Abdulla Shaikh vivait donc dans une forme de « libération conditionnelle » où l’hôpital avait le pouvoir de le faire réadmettre s’il ne respectait pas ses conditions, explique Josée Rioux.

Un trou dans l’offre de service

La Commission n’a pas failli à la tâche en permettant la libération à certaines conditions de M. Shaikh, estime d’emblée Mme Rioux. Cette commission a la lourde de tâche de protéger la société tout en favorisant la réinsertion sociale des personnes aux prises avec des troubles mentaux.
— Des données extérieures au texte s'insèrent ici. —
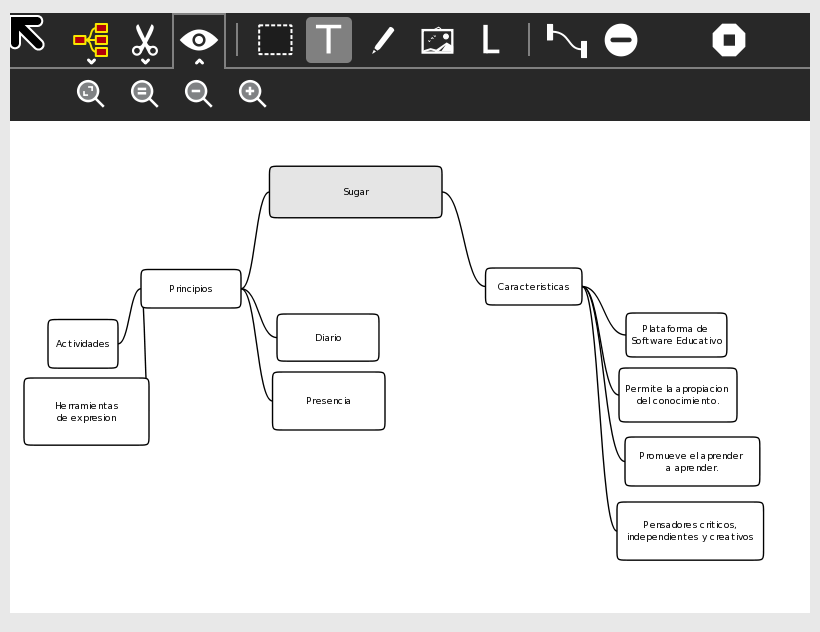Select the image insert tool
This screenshot has width=820, height=632.
[437, 40]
Il faut qu’il y ait des mesures particulières qui soient prises pour bien prendre en charge les deux composantes : santé mentale et délinquance. Et je pense qu’il y a un trou [dans les services].

Josée Rioux, président de l’Ordre professionnel des criminologues du Québec

Même si Abdulla Shaikh était considéré comme représentant « toujours un risque important pour la sécurité du public en raison de son état mental », son psychiatre, le DMartin Vézina, recommandait qu’il demeure en liberté sous réserve de nombreuses conditions, dont habiter à la même adresse, se soumettre à des tests urinaires et aux recommandations de l’équipe traitante.

M. Shaikh avait-il le suivi nécessaire dans la communauté pour assurer la sécurité du public ? « Je promeus la réinsertion sociale – j’y crois fermement – mais pour faire une bonne réinsertion sociale, il faut qu’on en ait les moyens », répond Mme Rioux.

Toutes les personnes souffrant de problèmes de santé mentale ne sont pas des meurtriers, tient à rappeler la criminologue Maria Mourani. « Mais malheureusement, il y en a une minorité qui échappent au système ou qui n’ont pas été pris au sérieux par le système, avec les conséquences qu’on connaît », déplore-t-elle.

Un modus operandi tenant du délire

Le modus operandi de l’assassin – qualifié de tueur de masse par Maria Mourani parce qu’il a abattu plusieurs personnes en moins de 24 heures – a mis la puce à l’oreille de la criminologue : « C’était systématique : entrer dans la bulle de la victime, la tirer à bout portant, à la tête, ce n’était pas anodin. Tu veux vraiment tuer la personne quand tu fais ça, et tu considères que si tu la tires ailleurs, elle ne va pas mourir. »

Les trois victimes n’avaient aucun lien entre elles, ni âge ni appartenance religieuse. « Le seul lien, c’est que ce sont des hommes », relève Mme Mourani.

Selon la criminologue, la façon de faire du meurtrier montre qu’il n’était pas en contact avec la réalité.

Les personnes qui étaient devant lui n’étaient plus des personnes. C’est comme s’il était dans une espèce de délire.

Maria Mourani, criminologue

Un délire qui aurait très bien pu se poursuivre et faire d’autres victimes s’il n’avait pas été pourchassé et arrêté par les policiers, soutient la criminologue. « J’en suis convaincue. »

Miser sur la prévention

Josée Rioux estime que les services d’intervention en délinquance devraient être « plus coordonnés » en termes d’offre de services et de suivi. Mais que pour y arriver, cela prend des moyens.

Elle relève notamment que l’investissement de plus d’un milliard de dollars sur cinq ans, annoncé en janvier dernier par le gouvernement du Québec, ne se penche pas assez sur la question de la délinquance. « [Les délinquants] se retrouvent avec rien, et on ne protège pas bien la société », relève-t-elle.

« Tant qu’on n’aura pas des actions concertées [dans les services en délinquance et santé mentale], on va remettre ça à la charge des policiers, malheureusement, ajoute-t-elle. Et en ce moment, ils en ont plein les bras et ils font tout ce qu’ils peuvent. »

Dans une version précédente de ce texte, nous indiquions que M. Abdulla Shaikh avait un diagnostic de traits de personnalité psychosociaux. Il s’agit plutôt de traits de personnalité antisociaux. Nos excuses.